Coumadin-Induced Skin Necrosis

Author(s): 
Janice M. Beitz, PhD, RN, CS, CNOR, CWOCN

Introduction

Coumadin-induced skin necrosis (CISN) is a rare, unusual, and unpredictable integumentary complication of anticoagulant therapy. Also known as warfarin-induced skin necrosis (WISN), the dermatologic complication occurs in 0.01 to 0.1 percent of warfarin-treated patients. As anticoagulation is a component of therapy for many major chronic illnesses, recognition of the condition is crucial for prompt intervention in clinical practice. The syndrome also can result in substantial morbidity and possible fatality. This article addresses the historical background, pathogenesis, clinical presentation, and prevention/treatment issues associated with CISN.

Historical Background

Coumadin (Bristol-Myers Squibb, New York, NY) was first introduced in 1941. Warfarin-induced skin necrosis was described by Flood and colleagues1 who reported a case of a gangrenous breast but erroneously believed it was due to an underlying coagulopathy and not the drug therapy.2,3 In 1954, Verhagen described a series of 13 patients on dicumarol who developed necrosis, but he incorrectly suggested the necrosis was associated with the underlying disease being treated when in fact it was complicated by a thrombosis and dicumarol therapy.4 Kipen first correctly ascribed the gangrenous skin changes to anticoagulant therapy.5

CISN is known by several names: WISN, coumarin-congener-associated skin necrosis, and warfarin dermal gangrene. Important to note is that coumarin is the parent compound for several anticoagulants (i.e., sodium warfarin [Coumadin], bishydroxycoumarin [dicoumarol]). Coumarin itself is not an anticoagulant; therefore, calling the condition by that name is somewhat of a misnomer.6

Clinical Presentation

A constellation of typical historical and clinical features is often described in CISN case reports (Table 1). The prototypical patient is an obese, middle-aged, perimenopausal woman being treated for deep vein thrombosis, pulmonary embolism, and cerebrovascular or coronary thrombosis.

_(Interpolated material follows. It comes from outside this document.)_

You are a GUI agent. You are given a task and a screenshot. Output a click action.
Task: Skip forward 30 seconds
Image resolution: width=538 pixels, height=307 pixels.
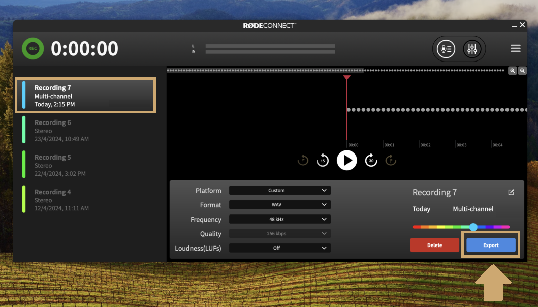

Classically, the lesions appear in the breast, buttock, abdomen, or thigh where significant underlying subcutaneous fat tissue is present. The condition is most often unilateral, but 30 percent of cases occur bilaterally with multiple lesions. Onset of skin changes may begin from day one to day ten, with a peak incidence on days three to six after initiating Coumadin.2,6,7 However, case reports indicate CISN occurs much later than the "typical" time of onset.8 One suggestion for the late-onset phenomenon is lack of drug compliance with patients forgetting, or purposely choosing to omit, the drug on some days.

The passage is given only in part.